Much of this has been attributed to the continued spread of the Coronavirus. There has been an increase in confirmed cases outside of China – including Italy, Iran, Japan, and South Korea.

A natural question to ask is how this might affect your investment portfolio? I wish I could say otherwise, but we have no idea. Will the slowdown in China continue? Will the increase in other nations continue? Will the spread of the virus slowdown in the summer, giving researchers some time and a chance to create and produce a vaccine? We won’t know until it’s over whether history will repeat, but we do know how the market has responded to previous health scares. From BobVeres.com:

“When the public became aware of the SARS epidemic (a previous strain of the coronavirus) back in 2003, the S&P 500 index fell 14% over the subsequent two months, from mid-January to mid-March. But, according to a historical look-back by the MarketWatch economists, the market was up 20.76% a year later. The Avian flu outbreak in 2006, the Swine flu outbreak in 2009, the Ebola outbreak in 2014 and the Zika epidemic in 2016 saw initial downturns between 5.5% and 7%, but a year later, the markets had recovered by between 10 and 36%. We can note that the S&P 500 index fell 3% in the two weeks after January 17, when the coronavirus outbreak first made headlines. Since then, the index has bounced back to all-time highs.”

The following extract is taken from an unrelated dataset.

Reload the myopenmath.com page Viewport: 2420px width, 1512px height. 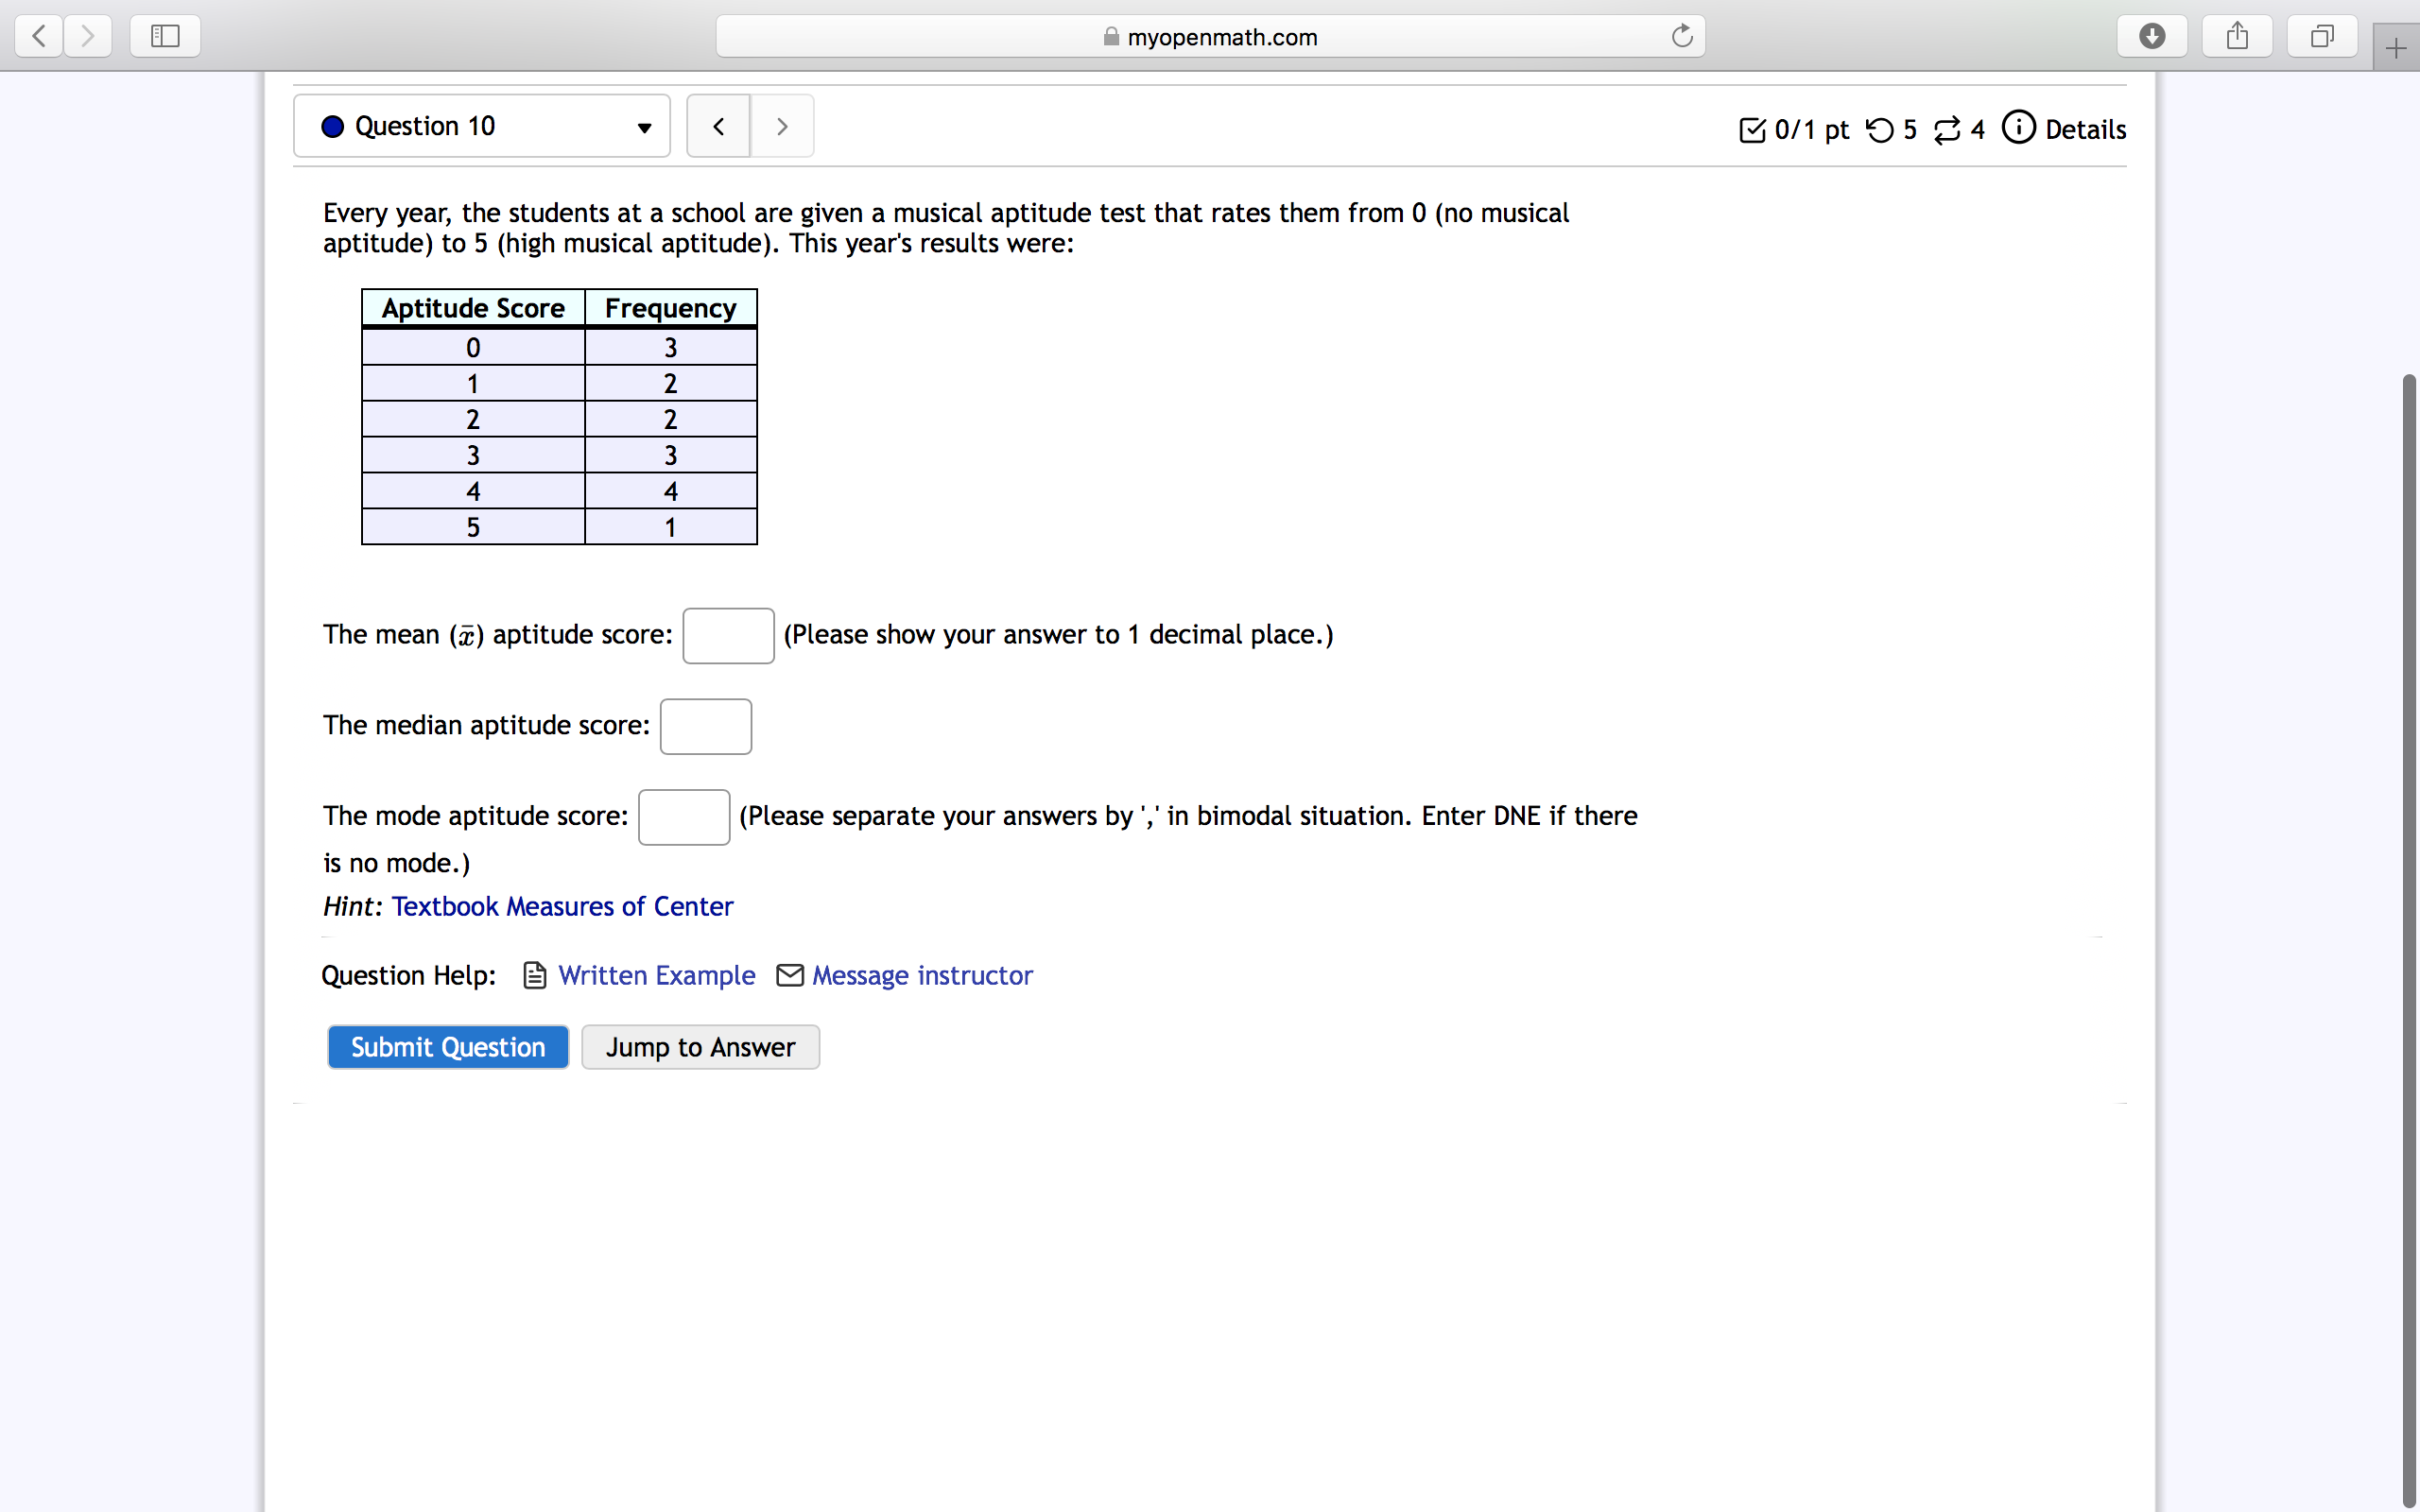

Again, we don’t know the ultimate impact, but the market doesn’t like uncertainty, so we tend to react first by overreacting (the stock market, especially). Is it likely that a virus can decrease the full discounted value of the largest 500 companies in the United States by 3% in a single day? Or 7% in 3 days? Here are a few statistics to put some of this volatility in perspective:

  • Multiple sources (WSJ and Barron’s) have estimated the potential economic cost at $400 billion (if the bulk of the cases stay in Asia) or as much as $1.1 trillion if it continues to spread around the world. That sounds like a lot of money. It is. But the total GDP of the world in 2018 was approximately $85 Trillion. A $1.1 trillion cost is approximately 1.3% of global GDP. As a comparison, the US GDP fell 4.3% during the Great Recession from peak (late 2007) to trough (2nd quarter of 2009).
  • The value of publicly traded equities grew over $17 trillion in 2019. A three-day, 7% drop in the S&P took us back only to mid-December values. I don’t want to dismiss a 7% drop in the S&P, but we were only recently celebrating all-time highs on the S&P, and after the past few days, we’re still very close to that.

Ultimately, despite the volatility in the market, remember that we started first with a financial plan specifically for you, to represent your goals and plans. Stock market investing is, by its nature, a long-term proposition (as of 2011, in Nick Murray’s book Simple Wealth, Inevitable Wealth, he calculated that 89.5% of all 5-year rolling periods on the S&P 500 have generated a positive rate of return, and 96.4% of 10 year periods. This is what we mean by long term. Not 1 month or even 3 years). No matter the source of volatility, it has always come and gone and will come again, and we need to expect it at any time and prepare for that. Your individual asset allocation is built with that in mind. For those of you taking distributions or will be in the near future, we have been able to plan for how much you need and when you will need it. The earmarks we’ve set aside for near-term withdrawals are invested in asset classes that have shown significantly different return and risk characteristics than the S&P specifically, or equities in general. We’ll continue to monitor this on a daily basis and please let us know your thoughts, how you’re feeling, and if you have any questions.